Grocery List Essentials for Diabetes
As more and more people of all ages are diagnosed with diabetes everyday, grocery stores can expect people to turn more toward home cooked meals, seeking out nutrition advice and healthier options for feeding themselves and their families.
By Tyler Kim, RDBA Dietetic Intern, Wellness Workdays
30.3 million Americans in 2015 had Type 2 diabetes, and 1.5 million more are diagnosed every year. Type 2 diabetes, which is the most common form, occurs when the body becomes unable to adequately use the insulin produced by the pancreas to regulate blood sugar, especially after eating. When the body is overloaded with carbohydrates or sugars, especially refined carbs, over time the pancreas is unable to keep up with the demand for insulin to keep these blood glucose levels in check. Hyperglycemia, or elevated blood glucose can wreak havoc on the organs with complications including increased risk for heart and kidney disease, nerves damage and amputations, and impaired vision or blindness.
In managing type 2 diabetes, aside from medication, the two key components are physical activity and adopting a healthful eating pattern. Thus, as more and more people of all ages are diagnosed everyday, grocery stores can expect people to turn more toward home cooked meals, seeking out nutrition advice and healthier options for feeding themselves and their families.
Here are some "superfoods" to incorporate into a diabetes-friendly (or any general healthful) eating pattern:
- Beans, soy, and other plant-based proteins: Low in fat and richer in fiber, vitamins and minerals, plant-proteins are a nutrition powerhouse. Often containing as much protein as their animal counterpart per serving minus the saturated fat and cholesterol, these products are a great choice for vegetarians and meat-eaters alike.
- Non-starchy vegetables: Non-starchy vegetables, especially the leafy greens, are important components in any diet, but especially for diabetes. Loaded with phytochemicals/antioxidants, fiber, vitamins, and minerals but low in calories and carbohydrates, they are ideal choices for controlling blood glucose after eating.

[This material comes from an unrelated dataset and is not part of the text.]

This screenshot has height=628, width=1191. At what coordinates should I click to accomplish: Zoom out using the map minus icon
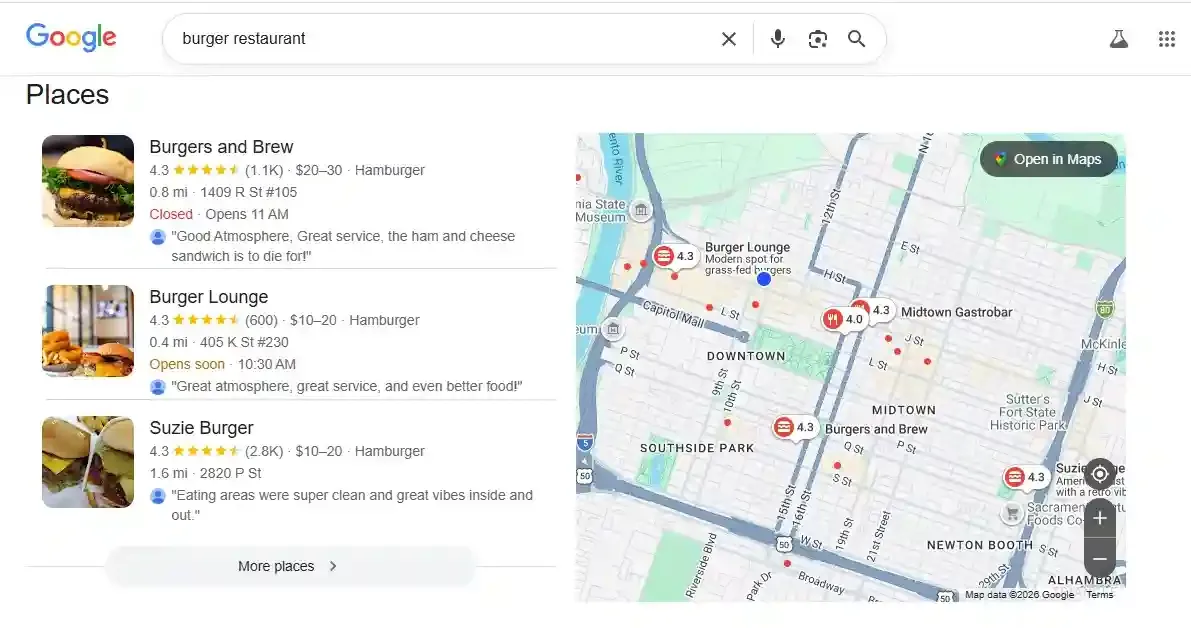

As a general rule of thumb, try making half of your plate non-starchy vegetables, which can be fresh, frozen, or canned (Tip: If using canned, go for the no or low-sodium if available or rinse with water before eating).
- Citrus Fruits and Berries: Though fruits do contribute to carbohydrate intake due to their naturally occurring sugars, they are still part of a healthful dietary pattern for diabetics as they contribute an array of essential vitamins and minerals. Citrus fruits, berries, and apples are specially good options for diabetics due to their high fiber and antioxidant properties.

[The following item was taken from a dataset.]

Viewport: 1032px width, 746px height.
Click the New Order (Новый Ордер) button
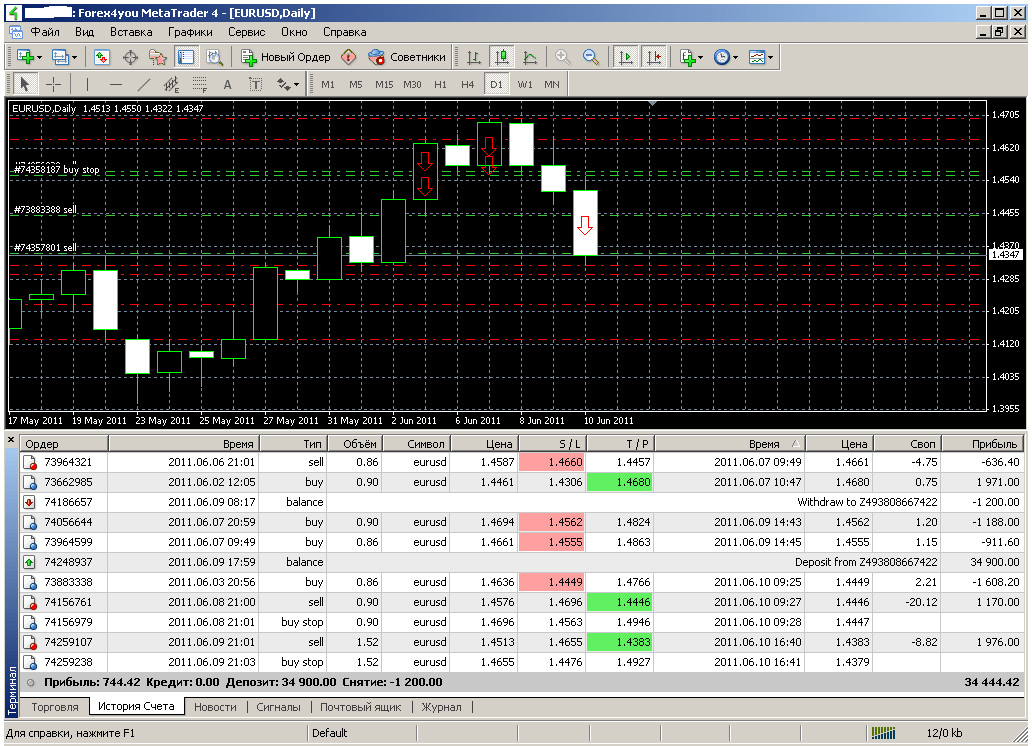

- Oatmeal and other whole grains: When choosing carbohydrates for diabetes management, it is important to pick your grains wisely. Whole grains are definitely the way to go as they still have their bran and germ intact. This is where the protein, fiber, vitamins, and minerals are naturally stored but almost entirely removed in the refining process.
- Nuts, Seeds, and other foods high in omega-3 fatty acids: Packed with fiber, healthy unsaturated fats, and protein, but low in carbohydrates, these foods are ideas choices especially in place of saturated and trans fats. They help with satiety, heart health and inflammation, as well as blood glucose control. Examples of foods high in omega-3 fatty acids include fatty fish, walnuts, flax and chia seeds.
Hopefully this provides a helpful tool for basic meal planning and creating grocery lists for diabetes-friendly shopping. For any further questions or individualized nutrition guidance, customers should be encouraged to seek out the help of your friendly supermarket dietitian or to consult his/her local registered dietitian and/or certified diabetes educator (CDE).